Unlike the classic Shamir Backup scheme, Super Shamir sets threshold for groups, which then can be divided to another 16 shares. Each group has its individual member threshold. The wallet secret is then reconstructed when the group threshold is reached.

  • Member threshold - defines how many shares are needed to reconstruct the group.
  • Group threshold - defines how many groups need to fill their member threshold to reconstruct the master secret.


A token is a digital asset that lives on a cryptocurrency. The term 'token' is often used in the meaning of a user-issued token, in contrast to a native token that comes into existence along with the cryptocurrency itself.

Native and user tokens

All cryptocurrencies have at least one token. This is a native token that is created along with the cryptocurrency, is essential to its function, and is often synonymous to it.

Some cryptocurrencies also support user asset issuance. Such assets are referred to as a 'user tokens'. For example, Ethereum has a growing number of ERC20 tokens issued by individual users and companies during ICOs or crowdsales.

Native tokens are commonly referred to as cryptocurrencies (or less formally as 'coins'), while user tokens are simply called tokens.


Ubiq (UBQ) is a blockchain-based distributed computing platform that features smart contracting functionality, able to host Ethereum (ETH) smart contracts. The Ubiq network launched on January 28, 2017.


  • Firmware (device) support: 1.4.0. (Trezor One), 2.0.5. (Trezor Model T)
  • Third-party wallets: MyEtherWallet, MetaMask

How to use UBIQ with Trezor

Even though UBIQ is currently not integrated in Trezor Suite, it can be safely used with certain third-party wallets and services, with the seed and private keys fully protected by the Trezor device.

Version bytes

In Bitcoin-like cryptocurrencies, version bytes is a piece of data that is responsible for making different kinds of addresses and account public keys distinguishable in order to prevent potential errors leading to confusion and loss of funds.

Relation of version bytes and address

Technically, an address is base58check-encoded form of transaction commitment prefixed by version bytes:

address = Base58Check ( <versionBytes> <transactionCommitment> )

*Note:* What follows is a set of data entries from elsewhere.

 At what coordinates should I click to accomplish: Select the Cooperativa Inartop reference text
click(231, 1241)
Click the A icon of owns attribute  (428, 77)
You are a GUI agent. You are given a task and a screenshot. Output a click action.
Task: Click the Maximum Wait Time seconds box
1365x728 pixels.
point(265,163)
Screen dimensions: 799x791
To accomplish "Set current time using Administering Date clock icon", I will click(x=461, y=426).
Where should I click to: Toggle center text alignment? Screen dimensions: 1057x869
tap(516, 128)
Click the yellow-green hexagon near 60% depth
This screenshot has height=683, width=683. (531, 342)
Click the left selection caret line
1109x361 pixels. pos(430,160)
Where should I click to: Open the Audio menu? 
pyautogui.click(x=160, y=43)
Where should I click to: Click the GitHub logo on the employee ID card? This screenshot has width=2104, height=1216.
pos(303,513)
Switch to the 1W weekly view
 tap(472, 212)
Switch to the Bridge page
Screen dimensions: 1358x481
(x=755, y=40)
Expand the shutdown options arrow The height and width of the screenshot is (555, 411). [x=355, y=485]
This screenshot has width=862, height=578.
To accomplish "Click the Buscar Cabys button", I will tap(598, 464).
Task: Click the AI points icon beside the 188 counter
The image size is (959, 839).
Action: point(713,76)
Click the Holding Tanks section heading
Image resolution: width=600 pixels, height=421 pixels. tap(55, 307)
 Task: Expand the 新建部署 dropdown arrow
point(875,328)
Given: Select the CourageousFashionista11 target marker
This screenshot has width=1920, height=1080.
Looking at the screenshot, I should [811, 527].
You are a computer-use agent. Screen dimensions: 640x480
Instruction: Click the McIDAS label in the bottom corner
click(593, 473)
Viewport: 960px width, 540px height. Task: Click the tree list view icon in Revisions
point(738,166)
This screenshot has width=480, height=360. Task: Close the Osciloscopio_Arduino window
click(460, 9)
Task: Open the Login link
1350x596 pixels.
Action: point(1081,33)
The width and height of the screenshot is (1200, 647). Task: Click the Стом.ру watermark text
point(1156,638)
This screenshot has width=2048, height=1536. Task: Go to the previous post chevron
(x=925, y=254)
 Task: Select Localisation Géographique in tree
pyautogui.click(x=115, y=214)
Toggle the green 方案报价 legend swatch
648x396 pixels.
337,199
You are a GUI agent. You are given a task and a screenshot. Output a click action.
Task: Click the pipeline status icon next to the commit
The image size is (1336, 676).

where transaction commitment is either public key hash for P2PKH, or script hash for P2SH.

Note: Unlike transaction commitments, version bytes and addresses are not included in the blockchain. Rather, they are implemented on cryptocurrency software level by wallets and services. Sometimes this implementation may change, which leads to confusion among users and to transactional problems with services that are slow to adopt the change. This was the case with Litecoin's P2SH where address prefix changed from "3" to "M" to prevent confusion with similar addresses in Bitcoin. In such cases, custom tools are needed to convert an address to different format.